Jia Zhangke należy do tzw. szóstej generacji chińskich twórców, czyli pokolenia czterdziestolatków. Na jego filmy czekają wielkie festiwale. Za „Martwą naturę" dostał Złotego Lwa w Wenecji. A „Dotyk grzechu" na ostatnim festiwalu w Cannes został uhonorowany nagrodą za najlepszy scenariusz.
– Kiedy zacząłem oglądać rodzime filmy, zorientowałem się, że nigdy nie widzę na ekranie takich Chin, jakie znam – mówi.
W „Martwej naturze" pokazał zmiany zachodzące na chińskiej prowincji i bezwzględność władzy. W „Dotyku grzechu" posunął się jeszcze dalej. Sportretował gwałt. Pokazał społeczeństwo w czasie transformacji, ludzi próbujących zmierzyć się z nowymi wartościami, aspiracjami i marzeniami. Ludzi też często wyrzuconych na margines. Wykorzystywanych przez tych, którzy bezwzględnie budują swoją finansową potęgę.

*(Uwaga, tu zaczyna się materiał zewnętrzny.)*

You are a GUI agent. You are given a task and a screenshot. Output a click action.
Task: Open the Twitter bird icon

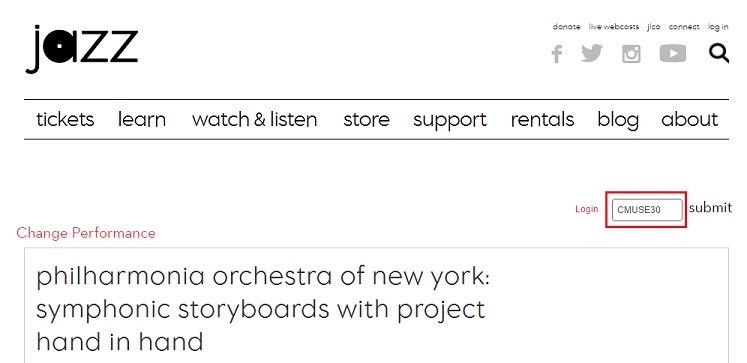tap(592, 53)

– W ciągu minionej dekady Chiny zrobiły skok gospodarczy, jaki w innych państwach zająłby 50–100 lat – mówi Jia Zhangke. – Te zmiany muszą kosztować. W Chinach mieszają się dziś: olbrzymie bogactwo i skrajna nędza, rozpacz i euforia, brak wiary i nadzieja. W wielkich miastach żyje się dobrze, na prowincji nędznie. Trwają ogromne migracje, obserwujemy narastanie przemocy.